Following last week’s ConocoPhillips AGM, I received a vague response to a question I posed about what the company is doing to ensure that the public policy positions of NAM, API, and the US Chamber of Commerce are aligned with its own and environmentally responsible. To be a leader on transparency, ConocoPhillips ought to provide examples of what the company considers a “reasonable compromise” with industry groups on climate change—and explain how such dealmaking squares with its own climate policy priorities.
Shareholders are raising similar questions with BP and Shell about their leadership roles in NAM, API, and the Western States Petroleum Association (WSPA).

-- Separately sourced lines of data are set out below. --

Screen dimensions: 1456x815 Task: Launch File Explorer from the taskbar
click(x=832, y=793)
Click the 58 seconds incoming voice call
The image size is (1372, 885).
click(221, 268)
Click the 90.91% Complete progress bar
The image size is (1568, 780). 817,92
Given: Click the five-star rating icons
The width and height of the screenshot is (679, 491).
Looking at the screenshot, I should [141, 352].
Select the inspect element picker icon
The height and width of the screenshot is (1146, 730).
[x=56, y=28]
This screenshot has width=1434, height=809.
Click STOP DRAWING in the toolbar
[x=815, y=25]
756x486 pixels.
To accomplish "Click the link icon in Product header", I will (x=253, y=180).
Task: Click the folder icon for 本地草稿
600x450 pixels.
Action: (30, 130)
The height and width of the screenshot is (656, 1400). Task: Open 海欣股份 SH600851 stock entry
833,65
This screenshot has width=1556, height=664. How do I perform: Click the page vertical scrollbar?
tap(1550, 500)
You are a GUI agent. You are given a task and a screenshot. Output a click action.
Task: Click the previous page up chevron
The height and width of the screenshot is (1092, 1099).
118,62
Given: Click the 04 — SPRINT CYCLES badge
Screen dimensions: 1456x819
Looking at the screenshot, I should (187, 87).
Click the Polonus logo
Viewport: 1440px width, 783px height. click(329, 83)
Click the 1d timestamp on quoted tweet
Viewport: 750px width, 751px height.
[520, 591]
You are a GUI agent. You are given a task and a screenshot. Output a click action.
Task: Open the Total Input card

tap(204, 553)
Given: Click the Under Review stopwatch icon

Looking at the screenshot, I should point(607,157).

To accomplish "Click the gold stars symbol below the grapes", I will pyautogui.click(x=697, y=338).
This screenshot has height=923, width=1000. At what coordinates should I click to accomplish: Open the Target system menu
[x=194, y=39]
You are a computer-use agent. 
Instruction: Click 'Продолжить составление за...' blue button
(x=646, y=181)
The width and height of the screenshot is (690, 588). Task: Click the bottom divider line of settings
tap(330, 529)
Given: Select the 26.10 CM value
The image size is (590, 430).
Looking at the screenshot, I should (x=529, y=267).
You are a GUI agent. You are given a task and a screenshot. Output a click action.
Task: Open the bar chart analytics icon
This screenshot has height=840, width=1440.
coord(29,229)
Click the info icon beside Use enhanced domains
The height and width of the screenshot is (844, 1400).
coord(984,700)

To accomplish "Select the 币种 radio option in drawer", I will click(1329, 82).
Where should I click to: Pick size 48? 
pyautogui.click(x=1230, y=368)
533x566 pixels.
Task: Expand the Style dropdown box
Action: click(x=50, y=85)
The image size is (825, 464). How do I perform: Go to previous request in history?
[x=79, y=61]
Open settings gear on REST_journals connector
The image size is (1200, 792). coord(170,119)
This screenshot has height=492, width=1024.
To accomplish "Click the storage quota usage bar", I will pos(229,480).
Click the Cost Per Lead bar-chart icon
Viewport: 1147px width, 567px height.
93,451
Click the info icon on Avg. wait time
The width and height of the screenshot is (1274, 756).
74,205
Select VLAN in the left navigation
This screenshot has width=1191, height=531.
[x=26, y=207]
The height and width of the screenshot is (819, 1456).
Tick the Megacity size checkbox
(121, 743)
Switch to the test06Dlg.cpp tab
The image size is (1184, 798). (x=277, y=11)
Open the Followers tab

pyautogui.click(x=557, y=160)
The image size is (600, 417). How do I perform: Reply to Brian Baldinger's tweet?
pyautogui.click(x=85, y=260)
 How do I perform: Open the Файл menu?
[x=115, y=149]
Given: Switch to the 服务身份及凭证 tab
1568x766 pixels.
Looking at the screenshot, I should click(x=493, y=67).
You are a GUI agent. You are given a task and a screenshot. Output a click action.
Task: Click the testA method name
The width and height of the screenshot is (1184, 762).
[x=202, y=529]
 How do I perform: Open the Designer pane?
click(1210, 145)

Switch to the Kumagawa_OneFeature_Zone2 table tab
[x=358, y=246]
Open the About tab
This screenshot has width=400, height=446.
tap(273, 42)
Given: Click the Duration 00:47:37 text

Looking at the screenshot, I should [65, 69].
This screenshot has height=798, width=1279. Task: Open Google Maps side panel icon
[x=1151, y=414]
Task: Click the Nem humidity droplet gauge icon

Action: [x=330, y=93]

And next week, Chevron and ExxonMobil shareholders will vote on proposals for annual reporting on direct and indirect lobbying and grassroots lobbying communications. The filers of the ExxonMobil resolution, led by the United Steelworkers of America, are urging shareholders to vote yes. The proponents highlight a “Trade Association Blind Spot,” pointing out that ExxonMobil does not disclose its trade association memberships, trade association payments, or the portions of those payments used for lobbying. Arguing in favor of the resolution, the 26 co-sponsors “remain concerned that inadequate state lobbying and trade association disclosure by ExxonMobil presents significant risks to the corporation’s reputation.”
I always hated The Gong Show, but it would be tremendously satisfying to see the public and investors gong Big Oil CEOs off the stage if they continue their pathetic performance on climate change—failure to plan for a carbon-constrained world, failure to disclose climate risk, failure to renounce climate deception.